The SEC recently took action against seven companies for violating whistleblower protections. The SEC’s whistleblower program is designed to protect employees and encourage them to report potential violations of securities laws. However, these companies included provisions in employment, separation, and other agreements that discouraged employees from reporting misconduct to the SEC. Some of these agreements required employees to waive their rights to financial rewards for whistleblowing, even though the agreements often stated that employees were still allowed to file complaints or participate in investigations. Probably buried within arbitration agreements.

The SEC saw these provisions as harmful because they discouraged whistleblowers from coming forward. By forcing employees to waive their right to a monetary reward for reporting wrongdoing, these companies created obstacles for employees who might otherwise report securities law violations.
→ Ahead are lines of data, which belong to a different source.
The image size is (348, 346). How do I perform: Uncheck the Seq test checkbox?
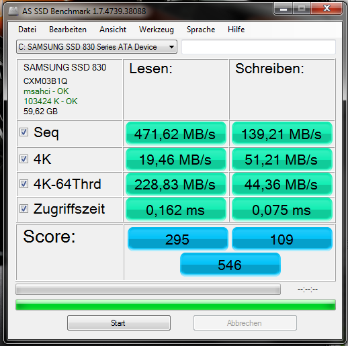(24, 132)
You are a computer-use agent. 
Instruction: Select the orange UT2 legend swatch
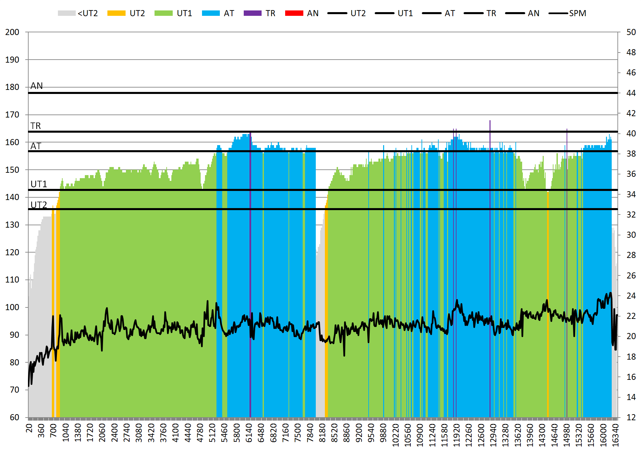click(x=116, y=13)
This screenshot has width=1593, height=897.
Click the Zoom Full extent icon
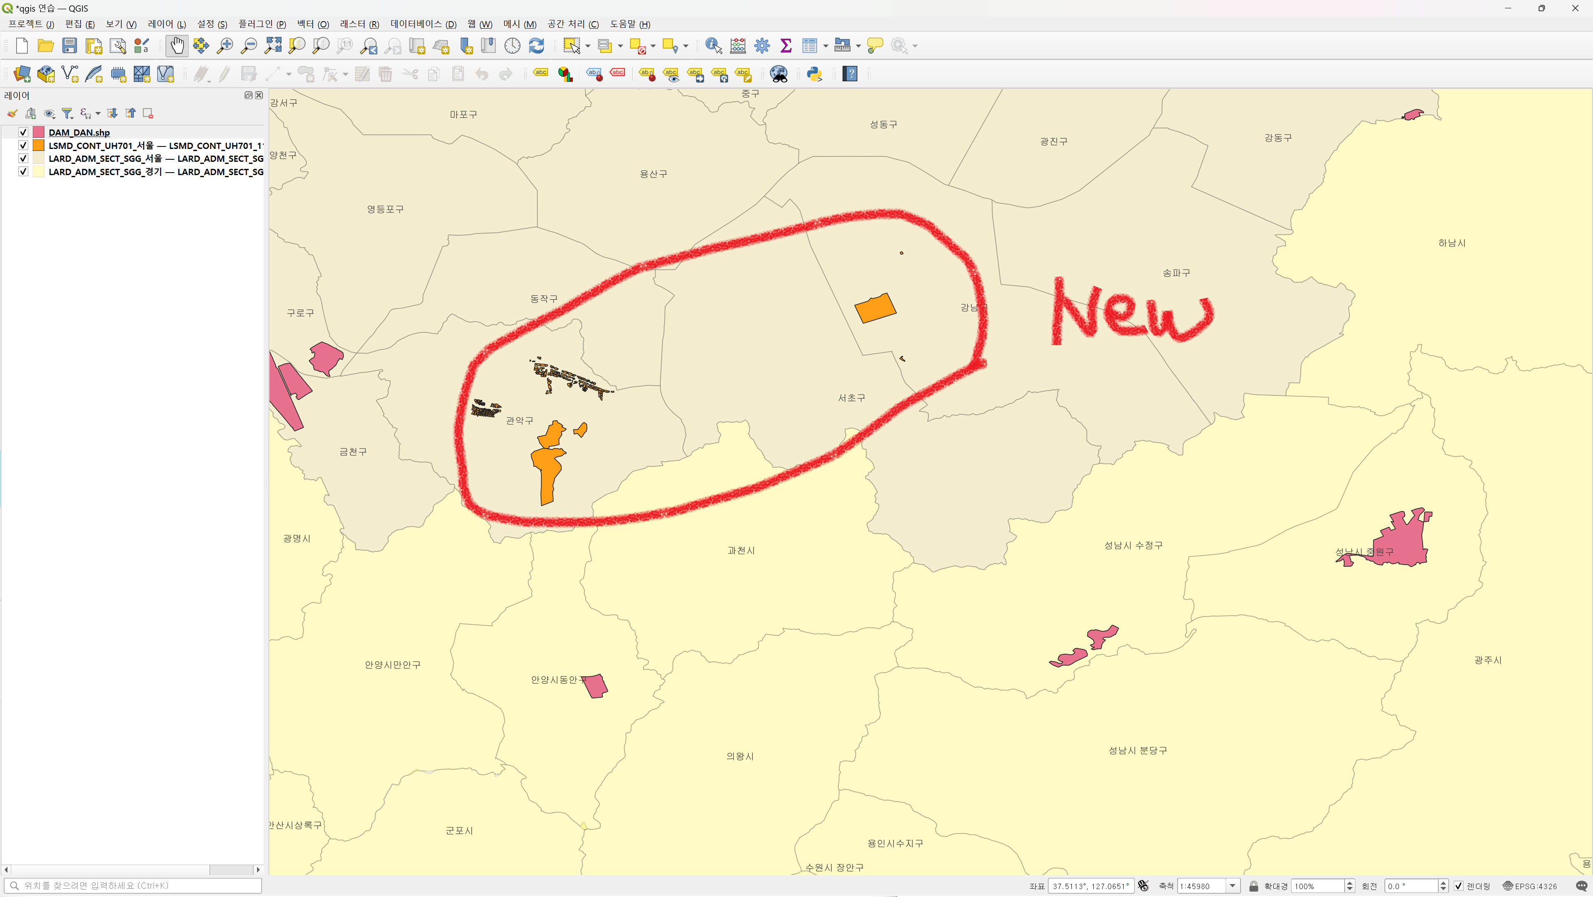(x=273, y=45)
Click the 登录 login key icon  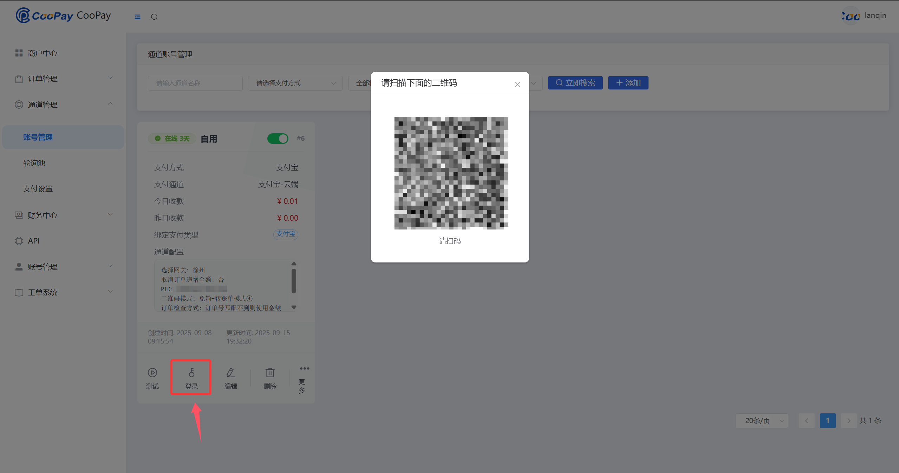tap(191, 372)
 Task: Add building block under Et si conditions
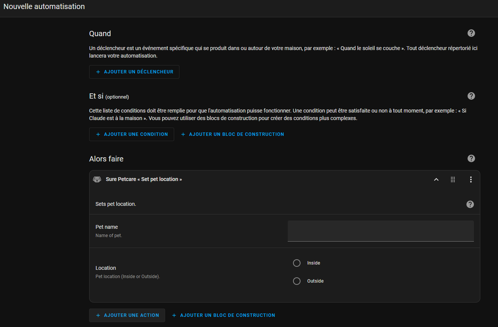click(x=232, y=134)
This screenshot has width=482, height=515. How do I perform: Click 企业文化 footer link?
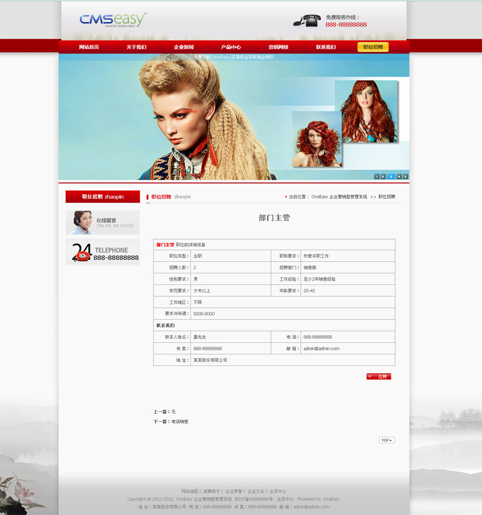pyautogui.click(x=256, y=491)
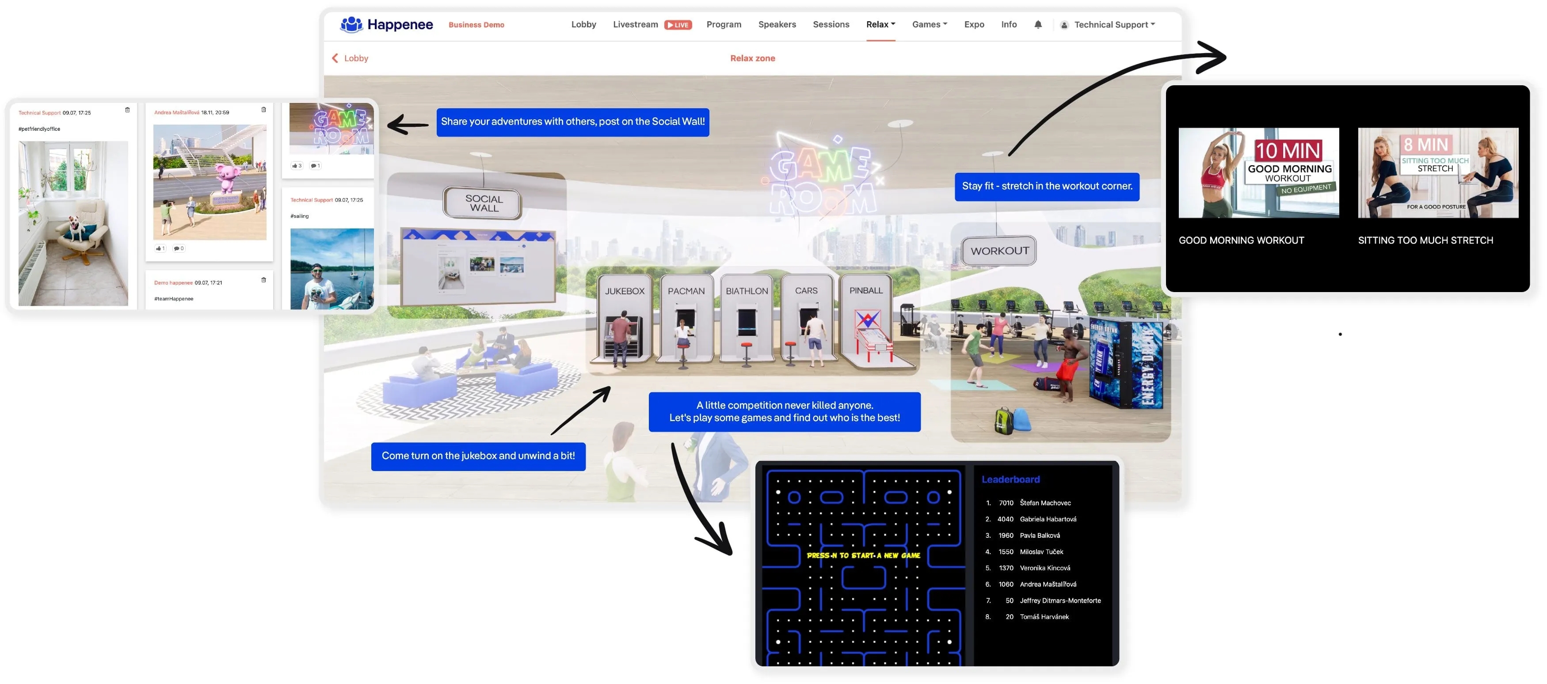
Task: Like the pink koala statue post
Action: pyautogui.click(x=160, y=249)
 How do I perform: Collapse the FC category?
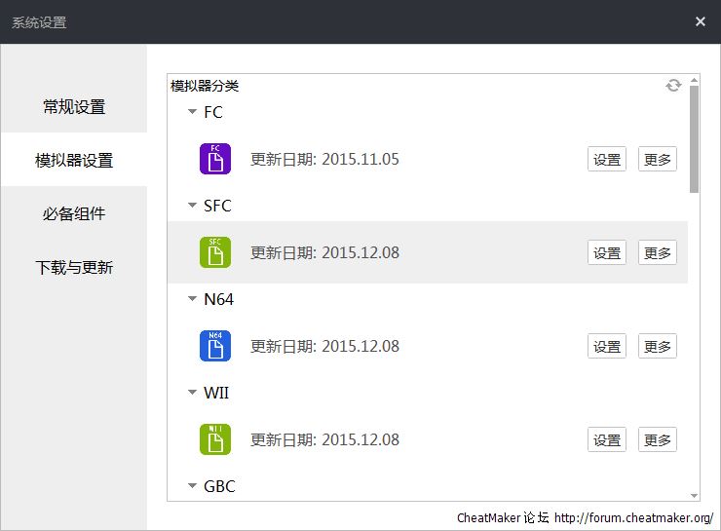coord(192,112)
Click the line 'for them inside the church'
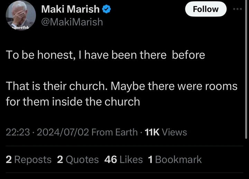The image size is (249, 179). tap(73, 102)
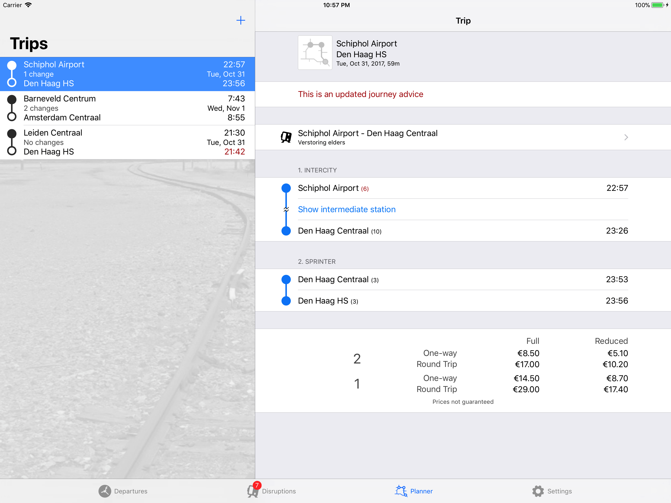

Even though there were no known cases where the companies enforced these provisions or employees refused to speak with the SEC, the existence of these clauses alone was enough for the SEC to take action. In total, the companies agreed to pay more than $3 million in civil penalties, update their agreements, and notify the employees affected.

One of the key reasons the SEC is so protective of whistleblower rights is that whistleblowers are vital to exposing corporate misconduct. The whistleblower program was established in 2010 as part of the Dodd-Frank Act to provide financial incentives to employees who report potential violations of securities laws. The SEC also adopted Rule 21F-17, which prohibits companies from taking any actions that might prevent individuals from reporting directly to the SEC.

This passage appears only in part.